La soirée mixte Robbins/Mats Ek est à l’affiche du Palais Garnier depuis mardi. Deux chorégraphes, l’un néoclassique, l’autre contemporain, deux ballets, Dances at a Gathering de l’américain Jérôme Robbins  et Appartement du Suédois Mats EK. Deux atmosphères différentes pour une série de 13 représentations.

Mathieu Ganio
(c) Agathe Poupeney
Dances at a Gathering est entré au répertoire du ballet de l’Opéra de Paris en 1969. Dans un style néoclassique, le chorégraphe met en scène dix danseurs, formant cinq couples. Ces dix danseurs évoluent sur scène au son de la musique de Chopin, exécutent des pas, se rassemblent, s’éloignent, puis se retrouvent et dansent en solo, en duo, en trio… Robbins utilise dans ce ballet le vocabulaire de la danse classique où les portés sont de la partie. Chaque danseur est vêtu d’un costume d’une unique couleur, des couleurs pour les filles rappelant les couleurs printanières. Un ballet qui se veut poétique, abstrait, qui demande technique mais aussi une interprétation de la part du danseur.
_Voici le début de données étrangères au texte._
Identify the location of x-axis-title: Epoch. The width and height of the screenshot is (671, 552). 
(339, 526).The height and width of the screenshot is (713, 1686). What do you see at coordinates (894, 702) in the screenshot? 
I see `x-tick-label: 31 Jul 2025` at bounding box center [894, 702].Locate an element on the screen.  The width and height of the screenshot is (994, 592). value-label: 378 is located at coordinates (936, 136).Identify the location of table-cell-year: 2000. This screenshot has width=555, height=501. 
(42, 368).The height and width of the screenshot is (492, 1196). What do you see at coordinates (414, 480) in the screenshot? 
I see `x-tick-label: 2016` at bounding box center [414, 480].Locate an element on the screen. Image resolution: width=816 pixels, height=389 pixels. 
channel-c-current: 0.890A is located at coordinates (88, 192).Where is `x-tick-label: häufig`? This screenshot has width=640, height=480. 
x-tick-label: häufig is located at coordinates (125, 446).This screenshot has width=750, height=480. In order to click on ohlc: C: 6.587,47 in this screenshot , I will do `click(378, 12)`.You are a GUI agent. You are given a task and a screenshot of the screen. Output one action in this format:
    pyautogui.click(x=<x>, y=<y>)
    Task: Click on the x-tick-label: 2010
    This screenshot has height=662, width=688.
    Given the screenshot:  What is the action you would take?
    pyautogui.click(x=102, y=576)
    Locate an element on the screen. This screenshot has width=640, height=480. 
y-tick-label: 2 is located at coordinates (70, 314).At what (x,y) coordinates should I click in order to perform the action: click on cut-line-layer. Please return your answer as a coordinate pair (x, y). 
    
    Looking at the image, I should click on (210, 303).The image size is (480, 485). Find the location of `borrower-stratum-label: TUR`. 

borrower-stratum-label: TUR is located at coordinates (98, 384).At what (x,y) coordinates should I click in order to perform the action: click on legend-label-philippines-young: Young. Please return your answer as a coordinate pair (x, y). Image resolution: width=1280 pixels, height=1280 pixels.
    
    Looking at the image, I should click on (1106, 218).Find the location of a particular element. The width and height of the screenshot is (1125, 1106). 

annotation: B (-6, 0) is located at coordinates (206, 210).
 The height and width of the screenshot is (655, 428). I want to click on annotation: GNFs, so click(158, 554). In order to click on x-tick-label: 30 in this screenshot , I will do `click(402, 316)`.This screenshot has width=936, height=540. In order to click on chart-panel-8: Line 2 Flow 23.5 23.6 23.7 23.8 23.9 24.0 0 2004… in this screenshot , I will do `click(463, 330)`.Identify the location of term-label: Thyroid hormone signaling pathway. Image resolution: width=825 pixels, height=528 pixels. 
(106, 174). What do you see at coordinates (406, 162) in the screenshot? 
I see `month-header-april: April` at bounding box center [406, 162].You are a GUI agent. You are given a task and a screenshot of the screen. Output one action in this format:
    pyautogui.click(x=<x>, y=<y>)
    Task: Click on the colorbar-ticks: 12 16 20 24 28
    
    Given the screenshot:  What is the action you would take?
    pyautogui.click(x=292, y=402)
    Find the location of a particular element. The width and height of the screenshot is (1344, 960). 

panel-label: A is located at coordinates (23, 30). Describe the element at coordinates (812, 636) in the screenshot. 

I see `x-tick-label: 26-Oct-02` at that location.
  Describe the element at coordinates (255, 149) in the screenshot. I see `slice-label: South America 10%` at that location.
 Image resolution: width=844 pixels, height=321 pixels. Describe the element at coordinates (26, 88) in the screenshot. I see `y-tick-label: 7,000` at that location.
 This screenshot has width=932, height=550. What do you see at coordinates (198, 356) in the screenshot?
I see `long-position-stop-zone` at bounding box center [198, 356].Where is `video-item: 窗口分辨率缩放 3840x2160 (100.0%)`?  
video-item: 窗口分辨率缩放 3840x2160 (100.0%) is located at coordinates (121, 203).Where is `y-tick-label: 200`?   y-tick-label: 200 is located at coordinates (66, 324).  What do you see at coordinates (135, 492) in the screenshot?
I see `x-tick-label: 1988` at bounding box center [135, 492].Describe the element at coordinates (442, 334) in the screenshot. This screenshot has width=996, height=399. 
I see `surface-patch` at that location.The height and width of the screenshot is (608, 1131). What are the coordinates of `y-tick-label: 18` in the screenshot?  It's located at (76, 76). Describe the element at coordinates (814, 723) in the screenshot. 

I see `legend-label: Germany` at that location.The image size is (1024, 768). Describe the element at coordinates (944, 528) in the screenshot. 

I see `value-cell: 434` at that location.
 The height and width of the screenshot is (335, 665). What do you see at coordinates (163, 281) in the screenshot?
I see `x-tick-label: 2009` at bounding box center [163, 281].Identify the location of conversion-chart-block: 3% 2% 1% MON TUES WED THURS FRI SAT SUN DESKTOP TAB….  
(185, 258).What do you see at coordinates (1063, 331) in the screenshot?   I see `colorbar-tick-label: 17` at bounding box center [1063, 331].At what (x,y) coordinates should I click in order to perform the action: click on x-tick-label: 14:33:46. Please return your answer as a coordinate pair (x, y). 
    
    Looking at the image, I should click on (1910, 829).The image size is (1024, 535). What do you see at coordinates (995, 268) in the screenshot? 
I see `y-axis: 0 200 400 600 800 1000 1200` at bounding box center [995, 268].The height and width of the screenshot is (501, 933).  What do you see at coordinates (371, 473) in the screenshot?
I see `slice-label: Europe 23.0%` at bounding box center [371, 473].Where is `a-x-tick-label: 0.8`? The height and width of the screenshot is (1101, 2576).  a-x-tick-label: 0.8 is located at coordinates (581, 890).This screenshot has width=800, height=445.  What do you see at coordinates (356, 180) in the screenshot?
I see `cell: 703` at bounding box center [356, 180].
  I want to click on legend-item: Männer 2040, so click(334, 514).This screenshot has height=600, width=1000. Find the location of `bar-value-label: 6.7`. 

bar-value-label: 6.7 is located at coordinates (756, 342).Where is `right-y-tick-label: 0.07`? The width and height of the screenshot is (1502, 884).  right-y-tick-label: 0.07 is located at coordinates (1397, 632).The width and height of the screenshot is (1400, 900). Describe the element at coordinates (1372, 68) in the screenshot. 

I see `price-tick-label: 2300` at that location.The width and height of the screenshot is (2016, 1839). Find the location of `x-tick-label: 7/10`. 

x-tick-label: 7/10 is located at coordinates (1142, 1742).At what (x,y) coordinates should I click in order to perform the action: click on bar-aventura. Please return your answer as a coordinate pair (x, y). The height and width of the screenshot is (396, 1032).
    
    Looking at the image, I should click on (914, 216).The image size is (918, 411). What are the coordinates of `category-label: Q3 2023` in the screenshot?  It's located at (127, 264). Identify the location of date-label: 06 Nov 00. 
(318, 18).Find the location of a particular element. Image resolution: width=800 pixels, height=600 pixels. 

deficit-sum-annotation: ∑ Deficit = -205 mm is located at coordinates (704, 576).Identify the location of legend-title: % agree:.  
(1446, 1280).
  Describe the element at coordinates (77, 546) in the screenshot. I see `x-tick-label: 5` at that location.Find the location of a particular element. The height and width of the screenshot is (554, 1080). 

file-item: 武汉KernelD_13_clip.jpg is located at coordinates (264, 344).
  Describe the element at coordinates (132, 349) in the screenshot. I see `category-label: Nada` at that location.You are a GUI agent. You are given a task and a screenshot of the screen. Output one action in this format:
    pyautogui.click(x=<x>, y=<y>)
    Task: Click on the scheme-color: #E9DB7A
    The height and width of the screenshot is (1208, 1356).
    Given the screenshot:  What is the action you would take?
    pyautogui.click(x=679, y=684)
Dances at a Gathering n’est autre que la pièce qui précède le romantique In the night du chorégraphe. 
Côté distributions, c’est une panoplie d’Etoiles (et de premiers danseurs) qui se succèdent dans les différents rôles : la danseuse rose où intervertissent Aurélie Dupont, Clairemarie Osta, ou encore Ludmila Pagliero qui assurait la première (avec panache selon les critiques). Mais aussi, parmi ce rassemblement de danseurs, des danseuses vêtues de mauve (Isabelle Ciaravola/ Eve Grinsztajn), des demoiselles jaunes (Dorothée Gilbert/ Muriel Zusperreguy/ Nolwenn Daniel) etc. Les hommes sont aussi de la partie,  on retrouve entre autre Benjamin Pech (Vert), Mathieu Ganio (Marron), Karl Paquette (Violet), Alessio Carbone (Brique)… mais aussi des jeunes danseurs tels que Pierre-Arthur Raveau (en vert), un talent prometteur. 
Le détail des rôles et des distributions est disponible sur le site de l’Opéra.

Appartement (Ek)
(c) Laurent Philippe

Dans un tout autre registre, Appartement de Mats Ek est programmé en deuxième partie de cette soirée. Après l’atmosphère doux et poétique de Robbins, place à une autre gestuelle et un autre vocabulaire : les gestes sont plus durs et la tenue du corps différente (et propre au chorégraphe). L’argument plonge le spectateur au coeur de scènes conjugales (presque poussées à l’extrême) autour d’un décor représentant un appartement et ses diverses pièces maîtresses. Le public retrouve ainsi sur scène des objets à usage ménager tels qu’un aspirateur ou encore un bidet. Parmi les danseurs présents en scène, ce sont de fortes personnalités avec en tête Marie-Agnès Gillot (qui sera en scène sur les 13 représentations suite à la deféction de Laetitia Pujol, blessée), Nicolas LeRiche, Clairemarie Osta, Jérémie Bélingard, Alice Renavand… Cette série marquera le retour de José Martinez sur la scène du Palais Garnier en tant qu’Etoile invité. Les dates et distributions sont sur le site de l’ONP.
Deux styles, mais deux ballets à découvrir. La soirée Robbins/Ek, c’est du 13 au 31 mars au Palais Garnier. Il reste encore des places.